CCASS increases insurance cover

PUBLISHED : Tuesday, 07 January, 1997, 12:00am
UPDATED : Tuesday, 07 January, 1997, 12:00am

The Central Clearing and Settlement System (CCASS) is to expand its insurance by a further $100 million, boosting the clearing system's guarantee fund to $350 million, according to Hongkong Clearing chief executive Stewart Shing.

Mr Shing said yesterday the guarantee fund, which protects CCASS from market risks, stood at $250 million, including $100 million of broker's contributions, $100 million in insurance and an accumulated profit of $50 million earned by the CCASS.

He said the insurance level was being increased because of a discount offered by the insurance provider.

'The CCASS has not claimed on insurance in the past four years so the insurance company have given a 33 per cent discount on the insurance premium the CCASS needs to pay, which is just the same as adding up $100 million of insurance,' he said.

Yesterday Hongkong Clearing presented to the Legislative Council's financial services panel its consultation paper proposing direct participation by investors in the clearing system.

Securities and Futures Commission chairman Anthony Neoh said the new proposal would offer more protection to investors and would pose no risk to the clearing system.
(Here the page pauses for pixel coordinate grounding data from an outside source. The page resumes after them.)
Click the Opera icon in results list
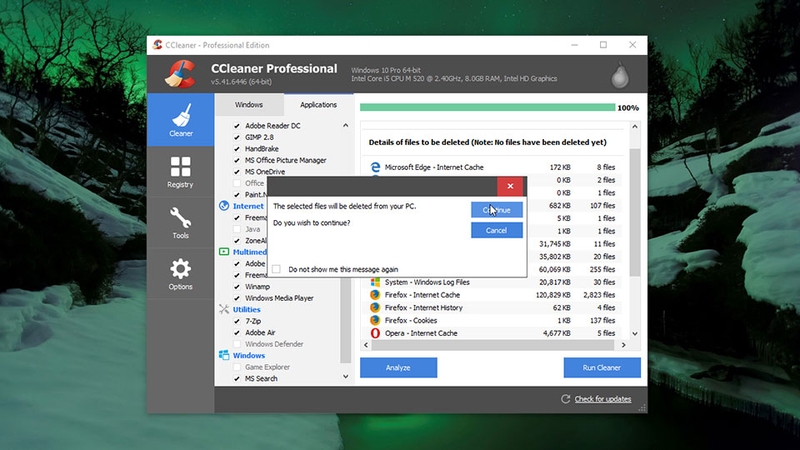 click(375, 333)
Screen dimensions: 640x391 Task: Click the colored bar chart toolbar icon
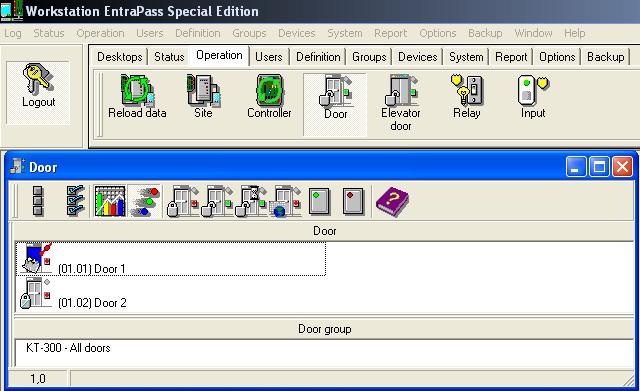coord(110,201)
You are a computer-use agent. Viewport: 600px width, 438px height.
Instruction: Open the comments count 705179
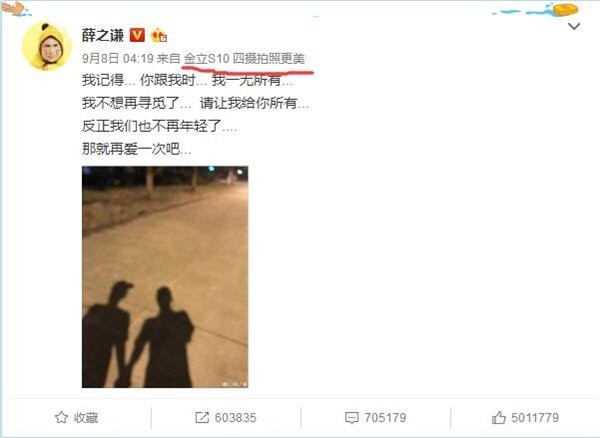click(x=385, y=417)
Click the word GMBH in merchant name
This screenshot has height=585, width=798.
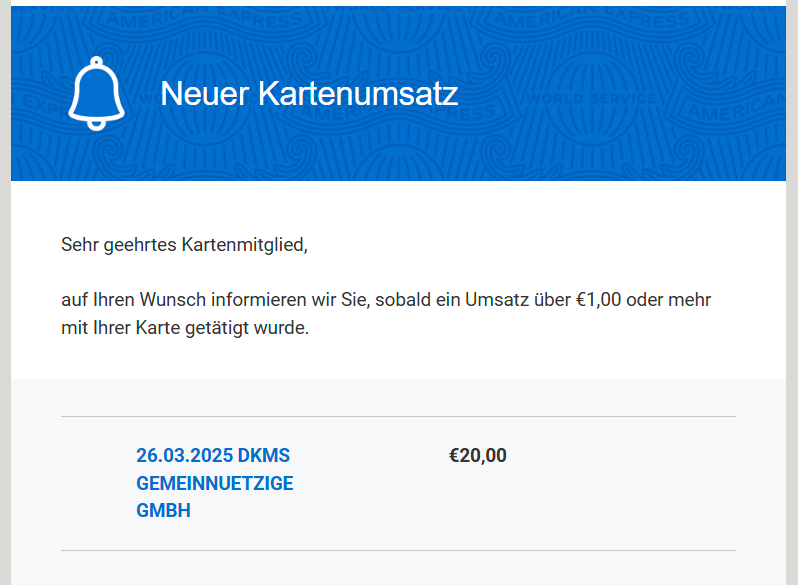point(163,511)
He indicated the securities watchdog supported the proposal.

In response to concern expressed by some Legco members about the potential cost to investors, Hongkong Clearing chairman John Chan said the CCASS was a non-profit company and the new service would charge only for operation costs.

During the panel session, legislator Chim Pui-chung accused two big banks which are shareholders in CCASS of delaying the system's projects for their own benefit and asked if their stakes should be reduced.
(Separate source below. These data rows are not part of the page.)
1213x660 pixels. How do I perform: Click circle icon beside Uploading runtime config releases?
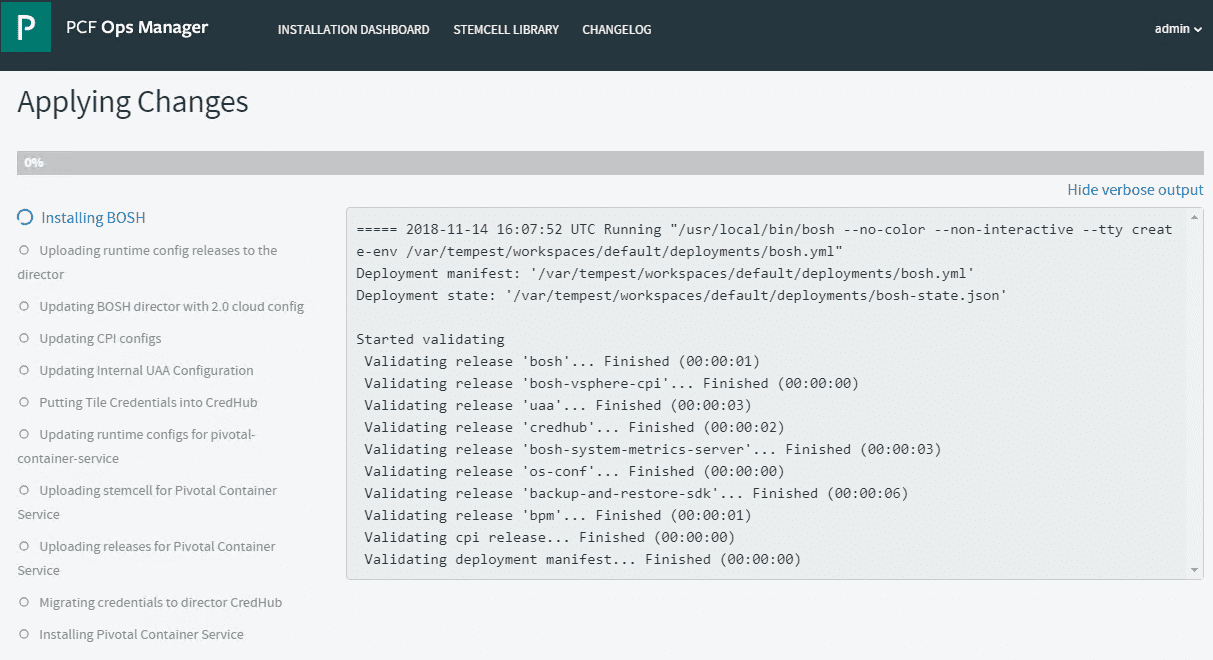click(25, 250)
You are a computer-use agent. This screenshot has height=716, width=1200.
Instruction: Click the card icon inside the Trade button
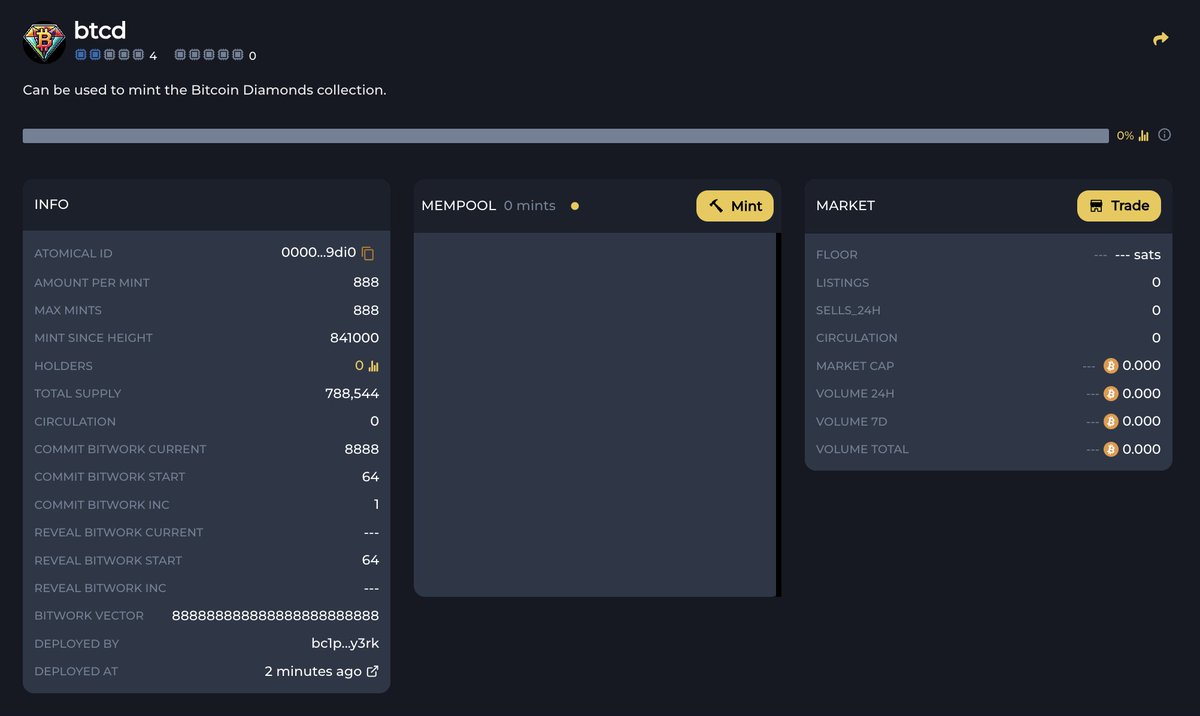[1096, 205]
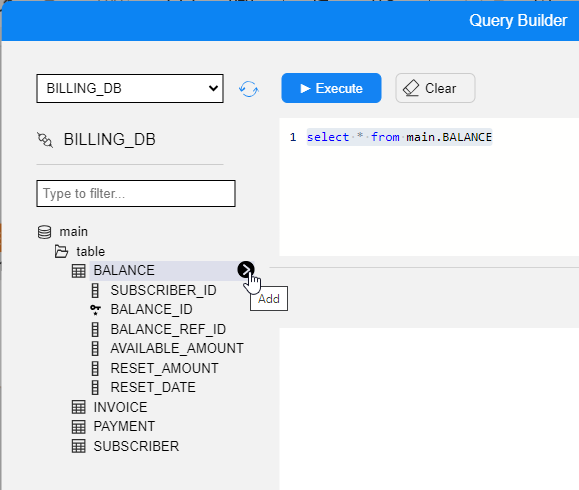
Task: Select the BALANCE_REF_ID column
Action: (168, 329)
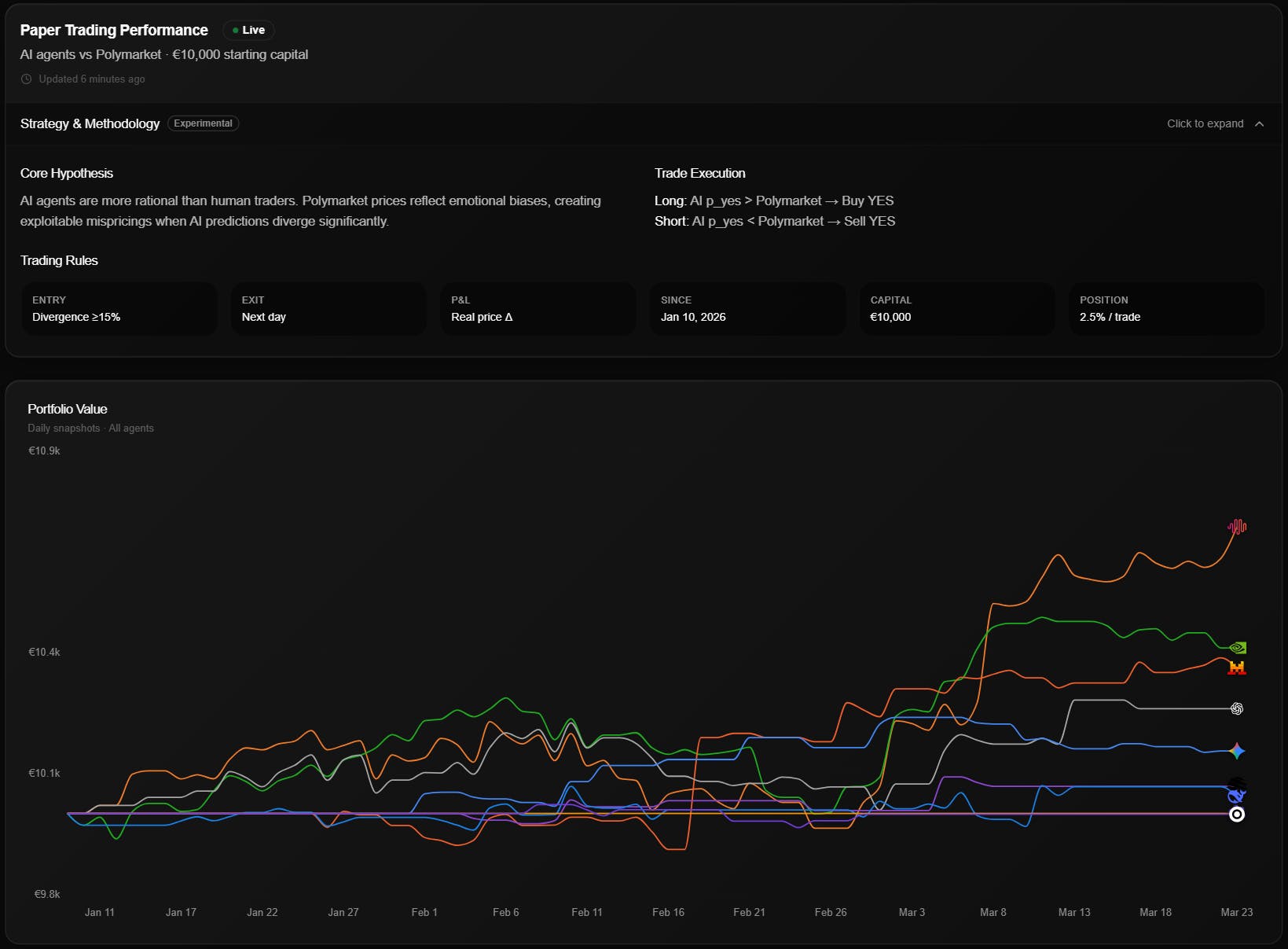Click the Portfolio Value chart title
This screenshot has height=949, width=1288.
[x=68, y=409]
Another legislator and the deputy chairman and chief executive of the Bank of East Asia, David Li Kwok-po, confirmed there had been conflicts among the CCASS shareholders when he was previously on the board.

CCASS is 50 per cent owned by the stock exchange and the territory's five largest banks - Hongkong Bank, Hang Seng Bank, Standard Chartered Bank, Bank of East Asia and the Bank of China - which each own 10 per cent.